TASK INSTRUCTIONS » Please reproduce the lines from the one containing "Task: Choose the text annotation tool" through the end of the data below exactly as they stand, and omit all pictures.

Entries taken from a collection:
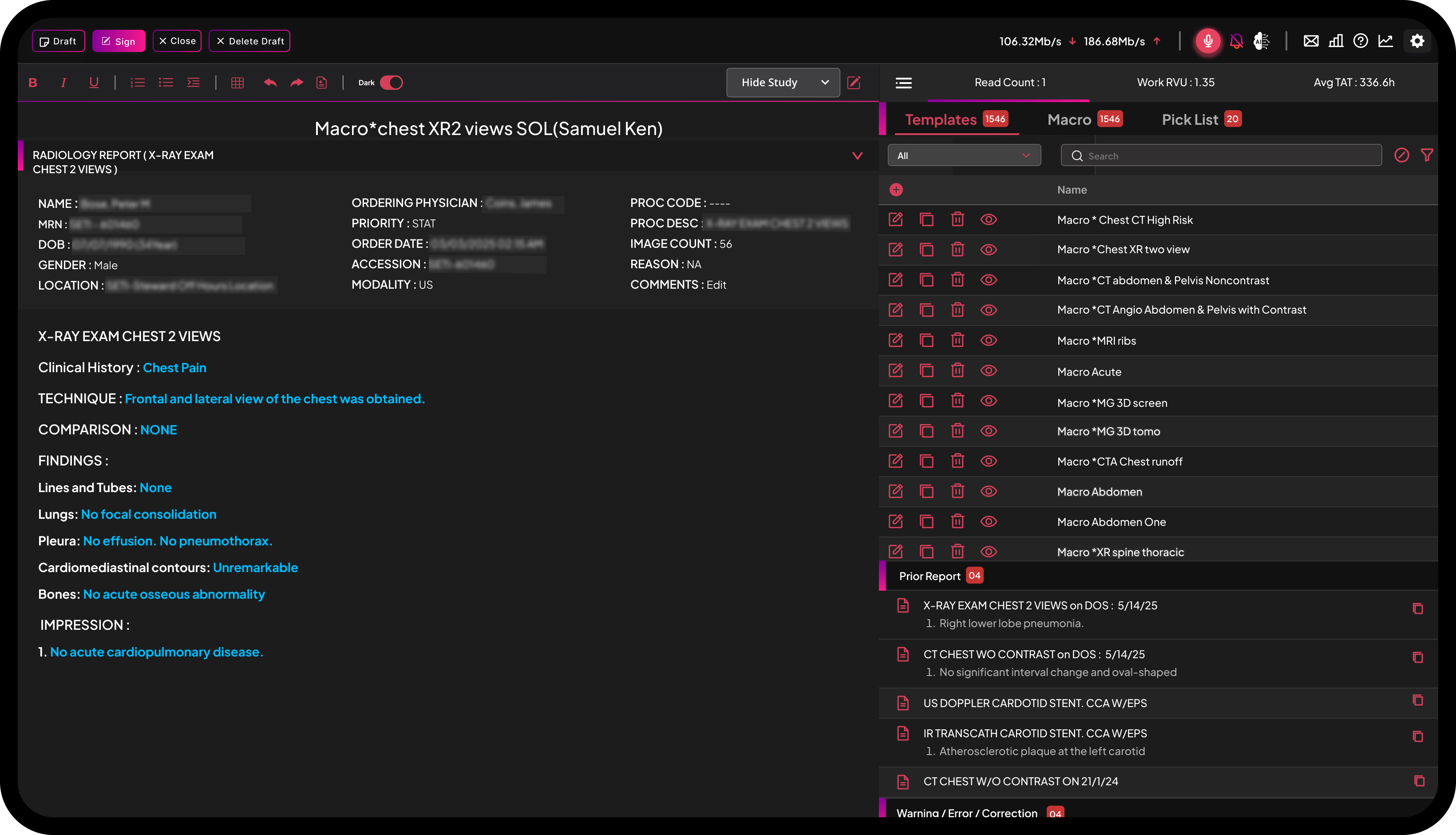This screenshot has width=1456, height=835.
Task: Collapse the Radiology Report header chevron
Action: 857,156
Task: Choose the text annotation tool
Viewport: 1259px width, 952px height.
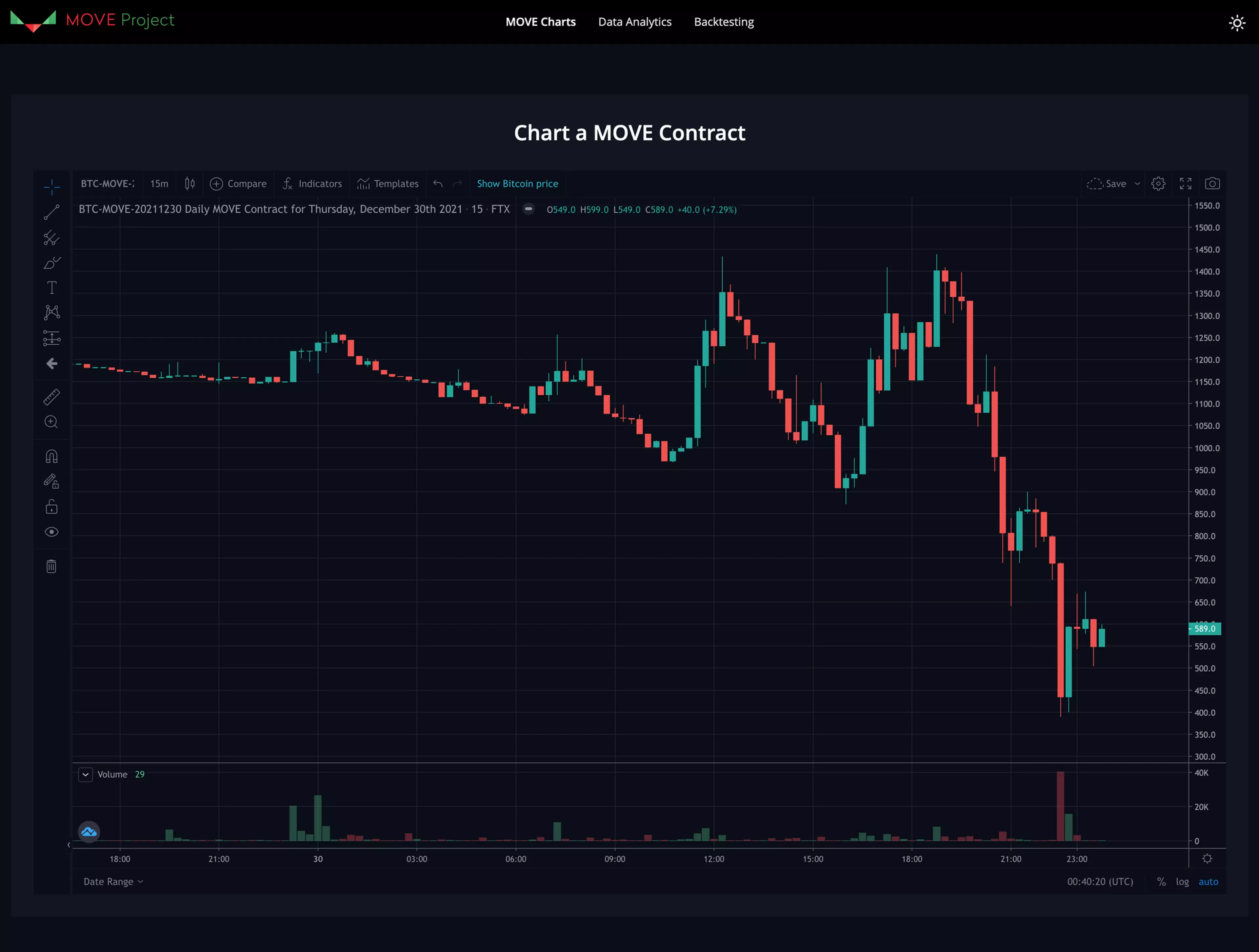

SOLUTION »
Task: Choose the text annotation tool
Viewport: 1259px width, 952px height.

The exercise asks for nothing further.